=== WHAT IS NEEDED ===
What is needed here is every record, retyped without any change.

Pixel coordinate grounding data
━━━

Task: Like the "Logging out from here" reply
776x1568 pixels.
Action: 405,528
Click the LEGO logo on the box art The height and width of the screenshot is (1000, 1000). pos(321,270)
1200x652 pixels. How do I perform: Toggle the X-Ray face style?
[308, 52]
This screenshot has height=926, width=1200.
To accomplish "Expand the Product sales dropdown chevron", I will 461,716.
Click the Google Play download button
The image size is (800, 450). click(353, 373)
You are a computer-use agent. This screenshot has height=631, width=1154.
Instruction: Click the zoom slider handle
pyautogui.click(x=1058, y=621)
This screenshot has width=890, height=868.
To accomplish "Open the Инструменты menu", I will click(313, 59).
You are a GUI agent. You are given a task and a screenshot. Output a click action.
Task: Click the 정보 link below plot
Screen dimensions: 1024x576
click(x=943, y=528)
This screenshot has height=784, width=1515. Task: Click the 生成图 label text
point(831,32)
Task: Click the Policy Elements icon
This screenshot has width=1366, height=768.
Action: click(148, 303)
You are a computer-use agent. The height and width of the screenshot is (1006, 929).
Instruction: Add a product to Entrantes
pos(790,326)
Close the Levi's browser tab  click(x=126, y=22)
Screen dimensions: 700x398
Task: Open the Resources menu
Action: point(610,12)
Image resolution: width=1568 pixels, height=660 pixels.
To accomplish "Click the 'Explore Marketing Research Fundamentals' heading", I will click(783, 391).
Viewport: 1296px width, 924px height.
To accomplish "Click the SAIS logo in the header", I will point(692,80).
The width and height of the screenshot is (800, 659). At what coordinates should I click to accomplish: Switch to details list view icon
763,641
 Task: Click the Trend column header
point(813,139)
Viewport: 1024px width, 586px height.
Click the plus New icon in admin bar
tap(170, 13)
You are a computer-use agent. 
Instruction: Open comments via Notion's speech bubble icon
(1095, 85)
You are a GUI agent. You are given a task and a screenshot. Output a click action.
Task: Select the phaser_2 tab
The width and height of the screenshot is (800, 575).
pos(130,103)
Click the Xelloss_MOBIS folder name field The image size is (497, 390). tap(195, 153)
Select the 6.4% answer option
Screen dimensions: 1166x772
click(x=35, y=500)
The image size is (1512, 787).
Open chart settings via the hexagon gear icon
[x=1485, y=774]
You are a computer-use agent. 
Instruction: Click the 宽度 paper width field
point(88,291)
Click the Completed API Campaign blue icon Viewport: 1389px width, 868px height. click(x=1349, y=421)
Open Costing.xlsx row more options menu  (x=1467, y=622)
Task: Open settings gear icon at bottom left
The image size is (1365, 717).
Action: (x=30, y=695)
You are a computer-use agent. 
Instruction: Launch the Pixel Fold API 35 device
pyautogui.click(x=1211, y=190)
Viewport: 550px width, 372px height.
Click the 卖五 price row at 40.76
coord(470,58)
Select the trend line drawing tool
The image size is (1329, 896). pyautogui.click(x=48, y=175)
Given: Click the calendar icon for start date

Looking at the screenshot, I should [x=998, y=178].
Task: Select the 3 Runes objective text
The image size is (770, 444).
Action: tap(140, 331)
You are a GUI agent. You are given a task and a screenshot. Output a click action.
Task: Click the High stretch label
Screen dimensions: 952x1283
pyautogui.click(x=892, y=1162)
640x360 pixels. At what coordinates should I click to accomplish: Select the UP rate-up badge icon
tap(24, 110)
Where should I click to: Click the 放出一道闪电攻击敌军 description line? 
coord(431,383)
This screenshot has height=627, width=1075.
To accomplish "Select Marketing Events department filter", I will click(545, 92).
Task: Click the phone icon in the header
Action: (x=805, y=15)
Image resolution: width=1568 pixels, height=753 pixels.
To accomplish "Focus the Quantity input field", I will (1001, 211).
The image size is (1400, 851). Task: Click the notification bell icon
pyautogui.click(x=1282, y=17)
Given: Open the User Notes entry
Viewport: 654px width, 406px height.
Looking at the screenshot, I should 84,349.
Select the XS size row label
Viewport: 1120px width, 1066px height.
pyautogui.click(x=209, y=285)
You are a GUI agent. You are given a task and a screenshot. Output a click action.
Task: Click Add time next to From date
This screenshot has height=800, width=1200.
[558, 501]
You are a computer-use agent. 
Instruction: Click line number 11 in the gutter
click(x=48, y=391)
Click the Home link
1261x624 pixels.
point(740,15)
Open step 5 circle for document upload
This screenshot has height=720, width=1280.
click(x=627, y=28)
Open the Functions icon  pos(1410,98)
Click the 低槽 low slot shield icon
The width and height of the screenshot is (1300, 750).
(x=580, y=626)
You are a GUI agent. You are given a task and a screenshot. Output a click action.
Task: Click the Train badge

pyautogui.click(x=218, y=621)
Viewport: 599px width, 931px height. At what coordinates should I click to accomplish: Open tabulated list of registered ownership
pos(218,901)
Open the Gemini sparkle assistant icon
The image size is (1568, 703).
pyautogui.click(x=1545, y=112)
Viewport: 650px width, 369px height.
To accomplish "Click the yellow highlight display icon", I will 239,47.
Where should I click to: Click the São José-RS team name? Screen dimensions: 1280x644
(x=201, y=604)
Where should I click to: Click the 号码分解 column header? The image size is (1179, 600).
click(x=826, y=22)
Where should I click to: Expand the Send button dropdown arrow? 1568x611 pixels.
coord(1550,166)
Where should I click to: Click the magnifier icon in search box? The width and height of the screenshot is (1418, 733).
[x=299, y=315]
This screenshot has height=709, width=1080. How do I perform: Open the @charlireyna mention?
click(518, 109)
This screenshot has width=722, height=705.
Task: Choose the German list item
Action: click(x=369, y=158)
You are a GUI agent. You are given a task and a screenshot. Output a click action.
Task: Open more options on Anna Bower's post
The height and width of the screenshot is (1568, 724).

━━━

=== TASK SOLUTION ===
Task: Like the "Logging out from here" reply
776x1568 pixels.
Action: 405,528
Click the LEGO logo on the box art The height and width of the screenshot is (1000, 1000). pos(321,270)
1200x652 pixels. How do I perform: Toggle the X-Ray face style?
[308, 52]
This screenshot has height=926, width=1200.
To accomplish "Expand the Product sales dropdown chevron", I will 461,716.
Click the Google Play download button
The image size is (800, 450). click(353, 373)
You are a computer-use agent. This screenshot has height=631, width=1154.
Instruction: Click the zoom slider handle
pyautogui.click(x=1058, y=621)
This screenshot has width=890, height=868.
To accomplish "Open the Инструменты menu", I will click(313, 59).
You are a GUI agent. You are given a task and a screenshot. Output a click action.
Task: Click the 정보 link below plot
Screen dimensions: 1024x576
click(x=943, y=528)
This screenshot has height=784, width=1515. Task: Click the 生成图 label text
point(831,32)
Task: Click the Policy Elements icon
This screenshot has width=1366, height=768.
Action: click(148, 303)
You are a computer-use agent. The height and width of the screenshot is (1006, 929).
Instruction: Add a product to Entrantes
pos(790,326)
Close the Levi's browser tab  click(x=126, y=22)
Screen dimensions: 700x398
Task: Open the Resources menu
Action: point(610,12)
Image resolution: width=1568 pixels, height=660 pixels.
To accomplish "Click the 'Explore Marketing Research Fundamentals' heading", I will click(783, 391).
Viewport: 1296px width, 924px height.
To accomplish "Click the SAIS logo in the header", I will point(692,80).
The width and height of the screenshot is (800, 659). At what coordinates should I click to accomplish: Switch to details list view icon
763,641
 Task: Click the Trend column header
point(813,139)
Viewport: 1024px width, 586px height.
Click the plus New icon in admin bar
tap(170, 13)
You are a computer-use agent. 
Instruction: Open comments via Notion's speech bubble icon
(1095, 85)
You are a GUI agent. You are given a task and a screenshot. Output a click action.
Task: Select the phaser_2 tab
The width and height of the screenshot is (800, 575).
pos(130,103)
Click the Xelloss_MOBIS folder name field The image size is (497, 390). tap(195, 153)
Select the 6.4% answer option
Screen dimensions: 1166x772
click(x=35, y=500)
The image size is (1512, 787).
Open chart settings via the hexagon gear icon
[x=1485, y=774]
You are a computer-use agent. 
Instruction: Click the 宽度 paper width field
point(88,291)
Click the Completed API Campaign blue icon Viewport: 1389px width, 868px height. click(x=1349, y=421)
Open Costing.xlsx row more options menu  (x=1467, y=622)
Task: Open settings gear icon at bottom left
The image size is (1365, 717).
Action: (x=30, y=695)
You are a computer-use agent. 
Instruction: Launch the Pixel Fold API 35 device
pyautogui.click(x=1211, y=190)
Viewport: 550px width, 372px height.
Click the 卖五 price row at 40.76
coord(470,58)
Select the trend line drawing tool
The image size is (1329, 896). pyautogui.click(x=48, y=175)
Given: Click the calendar icon for start date

Looking at the screenshot, I should [x=998, y=178].
Task: Select the 3 Runes objective text
The image size is (770, 444).
Action: tap(140, 331)
You are a GUI agent. You are given a task and a screenshot. Output a click action.
Task: Click the High stretch label
Screen dimensions: 952x1283
pyautogui.click(x=892, y=1162)
640x360 pixels. At what coordinates should I click to accomplish: Select the UP rate-up badge icon
tap(24, 110)
Where should I click to: Click the 放出一道闪电攻击敌军 description line? 
coord(431,383)
This screenshot has height=627, width=1075.
To accomplish "Select Marketing Events department filter", I will click(545, 92).
Task: Click the phone icon in the header
Action: (x=805, y=15)
Image resolution: width=1568 pixels, height=753 pixels.
To accomplish "Focus the Quantity input field", I will (1001, 211).
The image size is (1400, 851). Task: Click the notification bell icon
pyautogui.click(x=1282, y=17)
Given: Open the User Notes entry
Viewport: 654px width, 406px height.
Looking at the screenshot, I should 84,349.
Select the XS size row label
Viewport: 1120px width, 1066px height.
pyautogui.click(x=209, y=285)
You are a GUI agent. You are given a task and a screenshot. Output a click action.
Task: Click Add time next to From date
This screenshot has height=800, width=1200.
[558, 501]
You are a computer-use agent. 
Instruction: Click line number 11 in the gutter
click(x=48, y=391)
Click the Home link
1261x624 pixels.
point(740,15)
Open step 5 circle for document upload
This screenshot has height=720, width=1280.
click(x=627, y=28)
Open the Functions icon  pos(1410,98)
Click the 低槽 low slot shield icon
The width and height of the screenshot is (1300, 750).
(x=580, y=626)
You are a GUI agent. You are given a task and a screenshot. Output a click action.
Task: Click the Train badge

pyautogui.click(x=218, y=621)
Viewport: 599px width, 931px height. At what coordinates should I click to accomplish: Open tabulated list of registered ownership
pos(218,901)
Open the Gemini sparkle assistant icon
The image size is (1568, 703).
pyautogui.click(x=1545, y=112)
Viewport: 650px width, 369px height.
To accomplish "Click the yellow highlight display icon", I will 239,47.
Where should I click to: Click the São José-RS team name? Screen dimensions: 1280x644
(x=201, y=604)
Where should I click to: Click the 号码分解 column header? The image size is (1179, 600).
click(x=826, y=22)
Where should I click to: Expand the Send button dropdown arrow? 1568x611 pixels.
coord(1550,166)
Where should I click to: Click the magnifier icon in search box? The width and height of the screenshot is (1418, 733).
[x=299, y=315]
This screenshot has height=709, width=1080. How do I perform: Open the @charlireyna mention?
click(518, 109)
This screenshot has width=722, height=705.
Task: Choose the German list item
Action: click(x=369, y=158)
You are a GUI agent. You are given a task and a screenshot. Output a click action.
Task: Open more options on Anna Bower's post
The height and width of the screenshot is (1568, 724).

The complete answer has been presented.